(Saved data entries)
* * *
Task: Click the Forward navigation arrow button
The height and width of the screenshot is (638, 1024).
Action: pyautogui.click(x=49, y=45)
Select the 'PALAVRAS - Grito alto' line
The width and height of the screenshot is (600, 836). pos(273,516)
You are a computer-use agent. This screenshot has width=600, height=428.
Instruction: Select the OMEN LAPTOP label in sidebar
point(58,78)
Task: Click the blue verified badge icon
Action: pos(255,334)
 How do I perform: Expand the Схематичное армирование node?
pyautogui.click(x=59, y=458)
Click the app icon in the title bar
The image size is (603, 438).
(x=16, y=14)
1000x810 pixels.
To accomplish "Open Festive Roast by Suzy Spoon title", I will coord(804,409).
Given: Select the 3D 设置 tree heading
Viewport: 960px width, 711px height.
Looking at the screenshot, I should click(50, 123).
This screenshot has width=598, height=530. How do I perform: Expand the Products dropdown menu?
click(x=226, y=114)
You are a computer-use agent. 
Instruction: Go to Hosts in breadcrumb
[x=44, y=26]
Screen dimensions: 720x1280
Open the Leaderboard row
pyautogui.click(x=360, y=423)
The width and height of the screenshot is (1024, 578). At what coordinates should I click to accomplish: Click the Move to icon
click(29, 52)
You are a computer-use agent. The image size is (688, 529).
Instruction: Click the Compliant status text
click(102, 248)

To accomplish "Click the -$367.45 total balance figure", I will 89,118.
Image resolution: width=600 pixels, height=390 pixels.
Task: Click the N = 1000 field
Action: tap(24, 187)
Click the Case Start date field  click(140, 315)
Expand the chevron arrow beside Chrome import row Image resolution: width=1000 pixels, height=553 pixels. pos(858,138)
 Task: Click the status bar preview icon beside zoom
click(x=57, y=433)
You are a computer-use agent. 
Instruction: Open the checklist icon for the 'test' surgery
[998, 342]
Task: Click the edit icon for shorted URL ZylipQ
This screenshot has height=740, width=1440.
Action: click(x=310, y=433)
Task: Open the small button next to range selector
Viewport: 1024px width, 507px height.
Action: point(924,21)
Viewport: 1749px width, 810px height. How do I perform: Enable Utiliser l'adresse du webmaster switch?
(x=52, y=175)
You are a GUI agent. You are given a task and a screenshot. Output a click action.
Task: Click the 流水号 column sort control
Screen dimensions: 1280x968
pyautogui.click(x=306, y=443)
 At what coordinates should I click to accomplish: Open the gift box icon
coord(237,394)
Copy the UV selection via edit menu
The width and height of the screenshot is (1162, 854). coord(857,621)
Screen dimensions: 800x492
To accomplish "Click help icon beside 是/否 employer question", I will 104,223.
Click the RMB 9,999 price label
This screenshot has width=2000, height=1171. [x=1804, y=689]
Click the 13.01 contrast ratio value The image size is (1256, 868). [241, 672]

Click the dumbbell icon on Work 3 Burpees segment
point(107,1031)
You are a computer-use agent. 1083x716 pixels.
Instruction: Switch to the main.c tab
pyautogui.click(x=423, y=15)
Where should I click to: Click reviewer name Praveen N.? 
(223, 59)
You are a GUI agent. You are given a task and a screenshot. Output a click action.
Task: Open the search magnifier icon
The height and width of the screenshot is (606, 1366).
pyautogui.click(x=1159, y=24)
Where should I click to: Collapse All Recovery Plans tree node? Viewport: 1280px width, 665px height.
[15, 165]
* * *
TRY IT:
Begin with the line that contains "Instruction: Switch to the main.c tab" and set down each line exactly until the records above end, including the final line.

ANSWER SPACE:
Instruction: Switch to the main.c tab
pyautogui.click(x=423, y=15)
Where should I click to: Click reviewer name Praveen N.? 
(223, 59)
You are a GUI agent. You are given a task and a screenshot. Output a click action.
Task: Open the search magnifier icon
The height and width of the screenshot is (606, 1366).
pyautogui.click(x=1159, y=24)
Where should I click to: Collapse All Recovery Plans tree node? Viewport: 1280px width, 665px height.
[15, 165]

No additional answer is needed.